Lawmakers voted 303 to 258 against the government's motion, which included an amendment on renegotiating the Irish backstop -- a contentious part of the deal -- along with a nonbinding amendment to prevent a no-deal Brexit.
A group of hard-line Brexiteers in May's Conservative party abstained from the vote on Thursday, unwilling to back a motion that aimed to block Britain from crashing out of Europe on March 29 without a deal.
May has previously refused to rule out a no-deal Brexit, even though a majority of lawmakers say it will plunge the UK into chaos. That is with the exception of Brexiteers, who maintain that keeping it on the table is a necessary negotiating tactic with the EU.

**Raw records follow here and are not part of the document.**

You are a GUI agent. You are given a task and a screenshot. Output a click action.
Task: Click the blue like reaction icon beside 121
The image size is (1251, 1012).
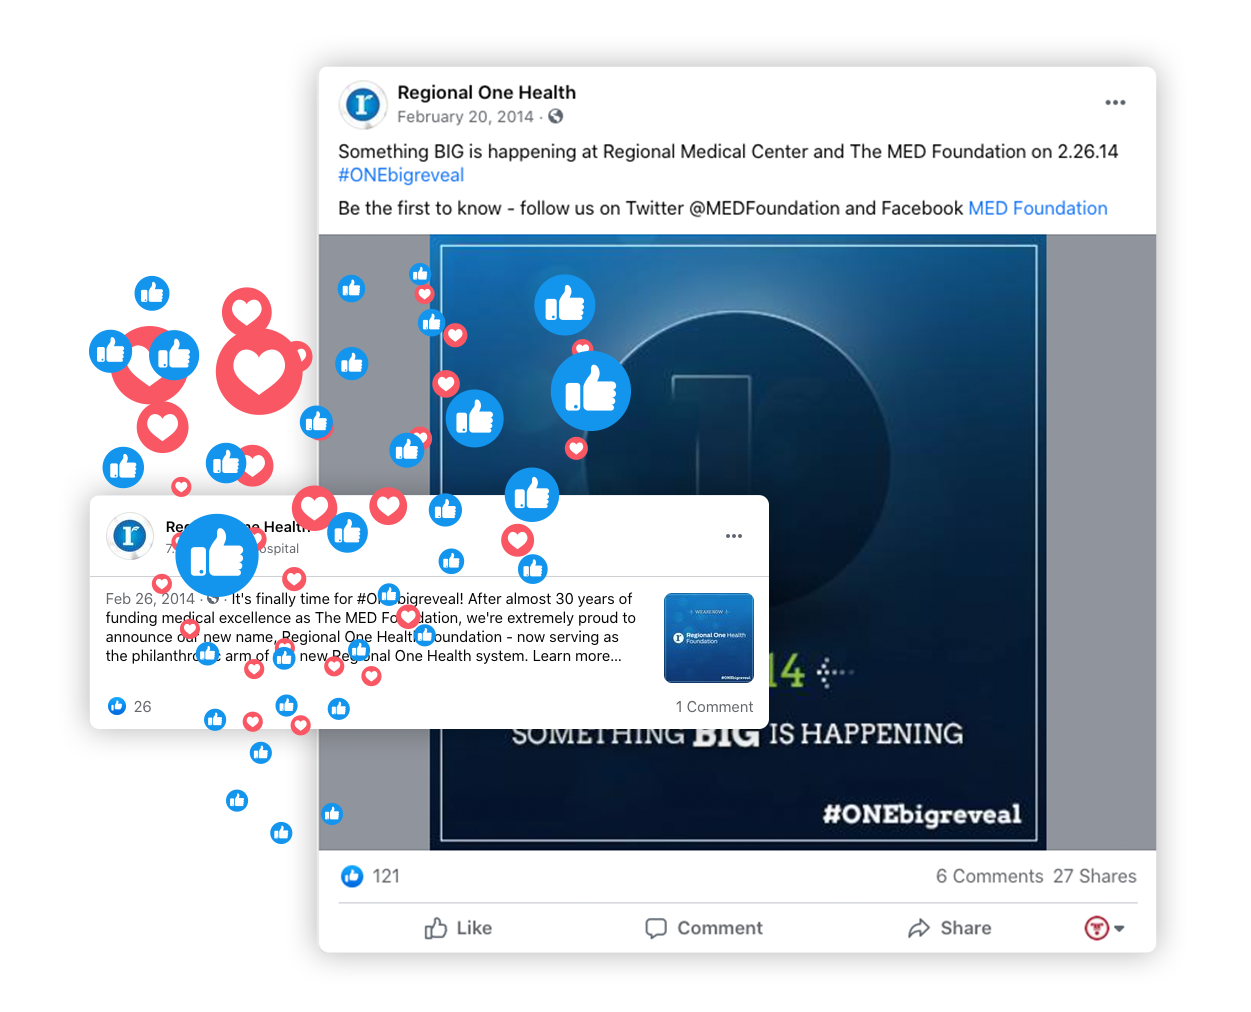coord(352,876)
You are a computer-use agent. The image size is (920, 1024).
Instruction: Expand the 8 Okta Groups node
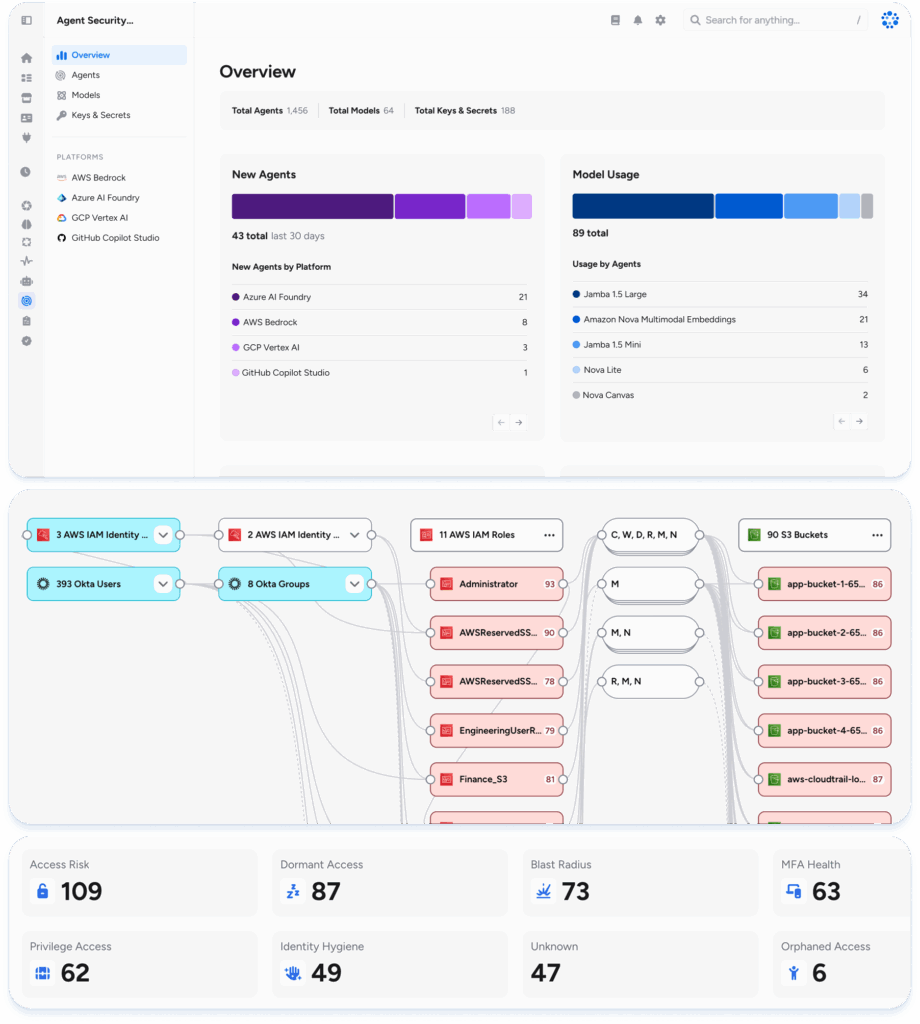point(354,584)
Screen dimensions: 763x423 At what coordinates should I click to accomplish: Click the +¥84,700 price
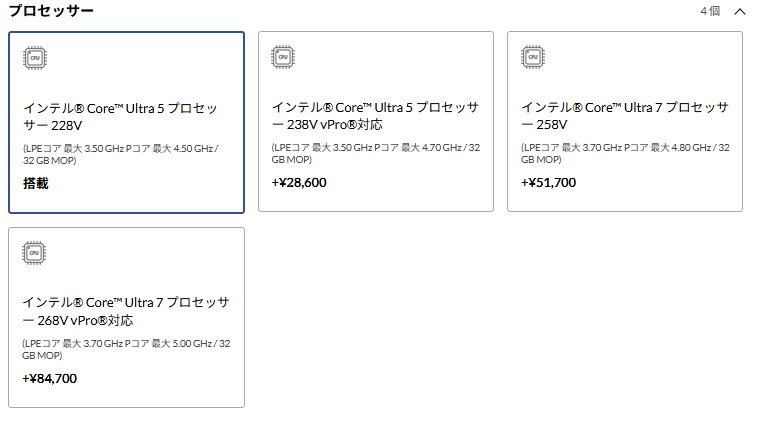pyautogui.click(x=50, y=379)
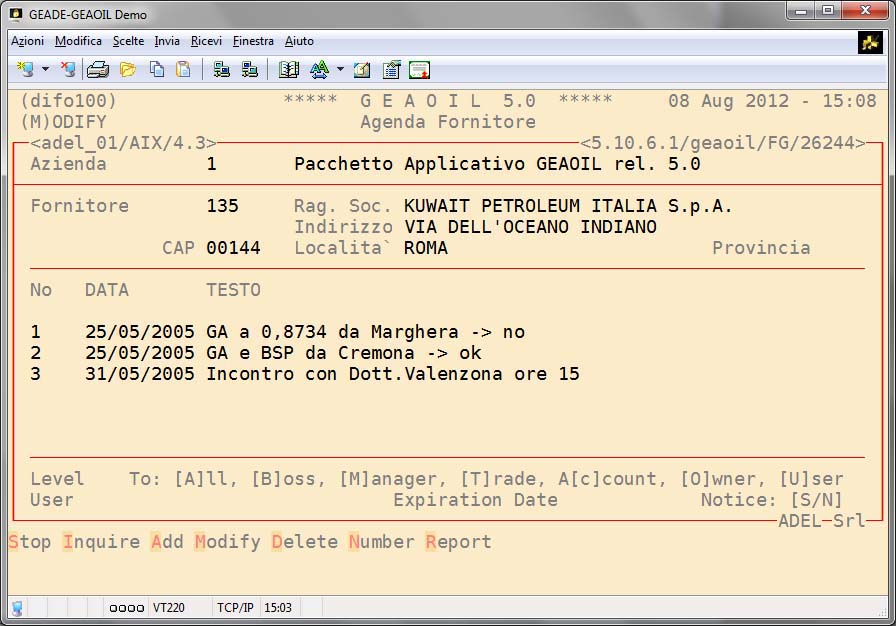Expand the font size dropdown arrow

[340, 69]
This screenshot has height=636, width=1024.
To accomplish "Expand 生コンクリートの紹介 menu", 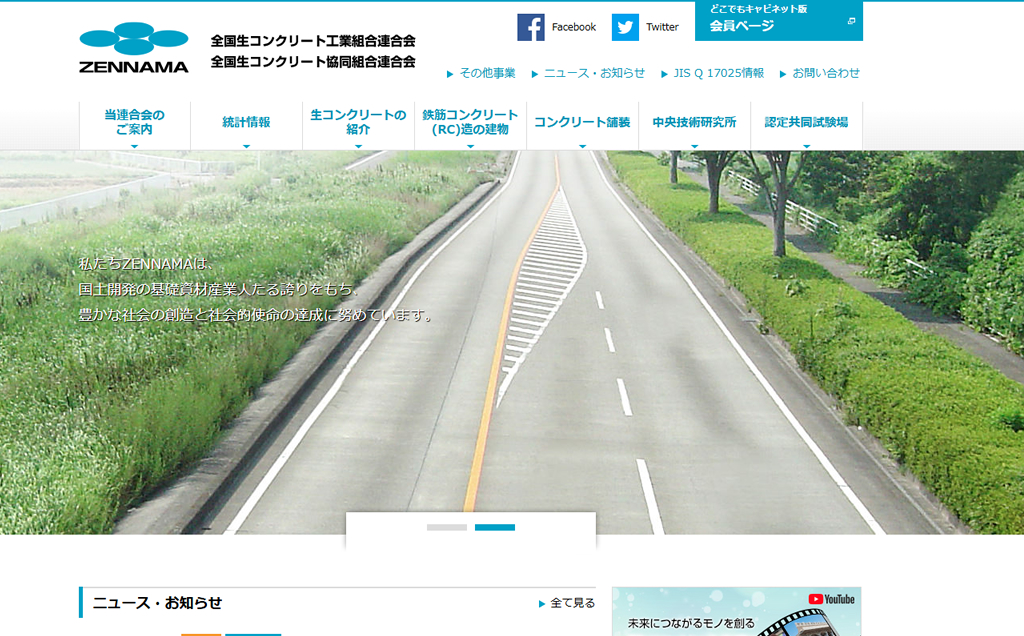I will (358, 123).
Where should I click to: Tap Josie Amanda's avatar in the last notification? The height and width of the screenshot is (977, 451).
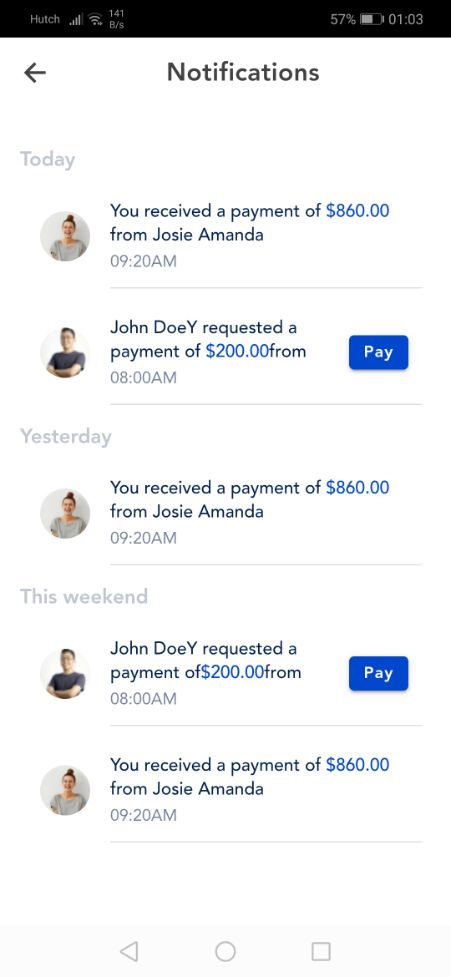click(x=65, y=790)
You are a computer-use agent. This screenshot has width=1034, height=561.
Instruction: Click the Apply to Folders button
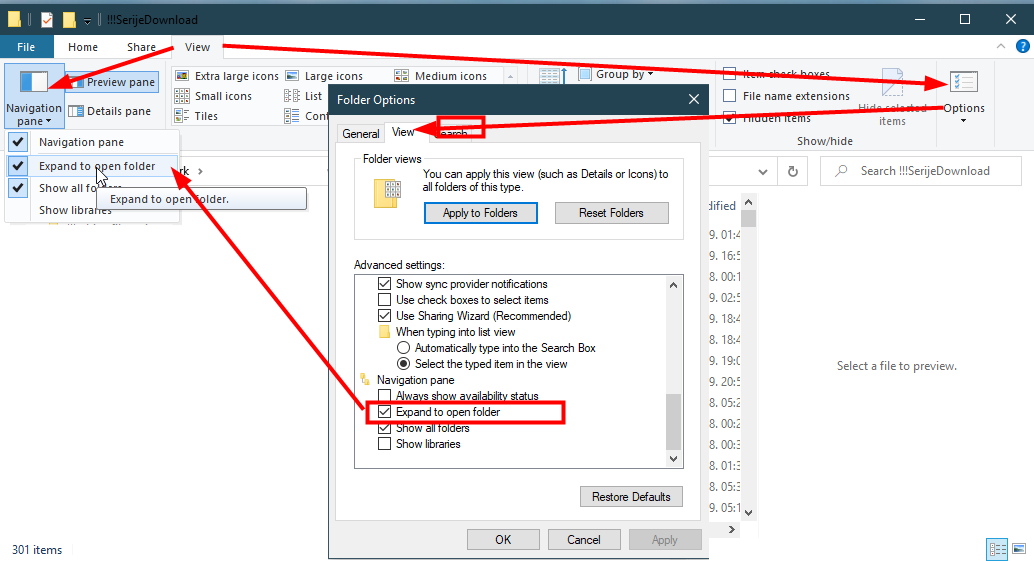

There is growing frustration in Brussels with May, who is seen as a less reliable negotiating partner by the day.
"She's trying appeasement but it's just not working. You would think there should be a moment she has to sacrifice party unity to ensure safe landing for her country. But [I] doubt she will, hoping eventually the EU moves in the end," one EU diplomat told CNN.
Ireland's Deputy Prime Minister Simon Coveney said Thursday night that it was Britain's responsibility to break the current impasse -- not the EU.
"We should say very firmly that the responsibility to come up with ways of solving the current impasse lies where the impasse is, which London -- not Brussels, not Dublin, not Belfast or anywhere else," Coveney told the Irish Parliamentary Foreign Affairs Committee.